Emile Haddad—Seattle Coffee Critic
To Emile Haddad, Seattle coffee is just plain bland.
For student Emile Haddad, Seattle might be a great city for culture (theater is wonderful; the night life is exciting; seeing fishmongers fling their catches at Pike Place is always a thrill), but the most famous regional delicacy is extremely overrated!
What’s deal with American—or more specifically—Seattle coffee?
Seattle is home to innumerable famous coffee roasters; historically, Seattle has been the coffee culture epicenter for the U.S. west coast. Starbucks was born there—as we’ve all been reminded ad nauseam for the past several decades. But once you’ve tasted the supple, round, and heady flavors of Italy’s caffè, the watery brews found in your local coffee house will seem…well, watery.

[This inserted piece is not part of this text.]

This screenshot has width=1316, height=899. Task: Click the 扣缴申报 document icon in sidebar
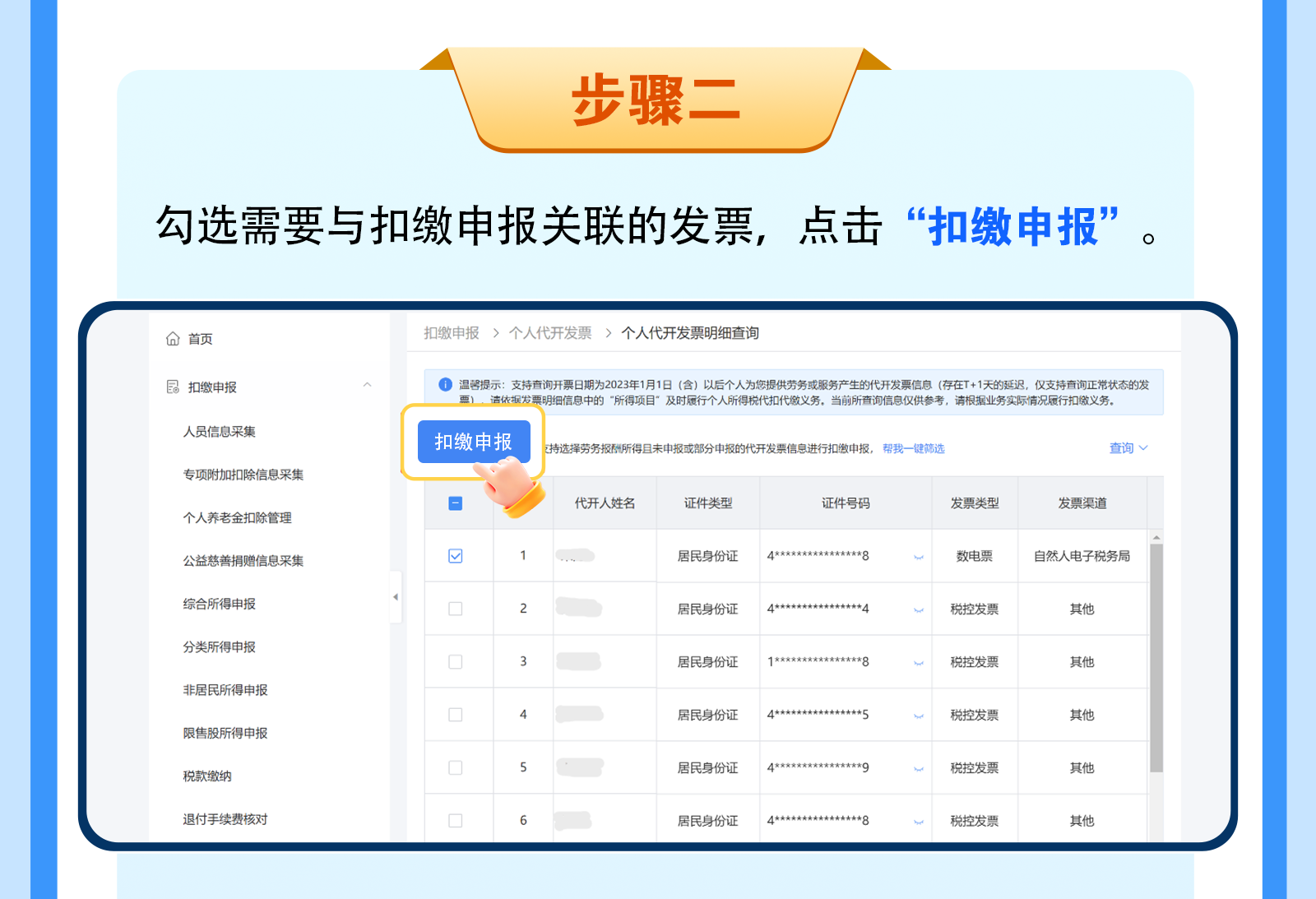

So, where does one get real coffee? Well, Italy is an excellent place to start.
Italy has a rich history of coffee connoisseurship. For centuries, baristas have taken immense pride in producing the perfect grind; maintaining the perfect water temperature; steeping for the exact appropriate time. In fact—American-style espresso and cappuccino is generally viewed with complete disgust by Italian coffee aficionados. They view our coffee as swaying absurdly between unpalatably bitter (probably due to misuse of the espresso machine), and cloyingly, artificially sweet (toffee nut; pumpkin spice; and flan being the most hideous)
One of the gravest sins, however, is the appropriation of the term “barista” to indicate basically anyone working behind the counter at a nationally franchised coffee house. The Barista isn’t just someone who pours coffee—it’s a professional with decades of experience in the art and science of coffee-making. That is something you just can’t find in the U.S.
Not even in, according to Emile Haddad, Seattle.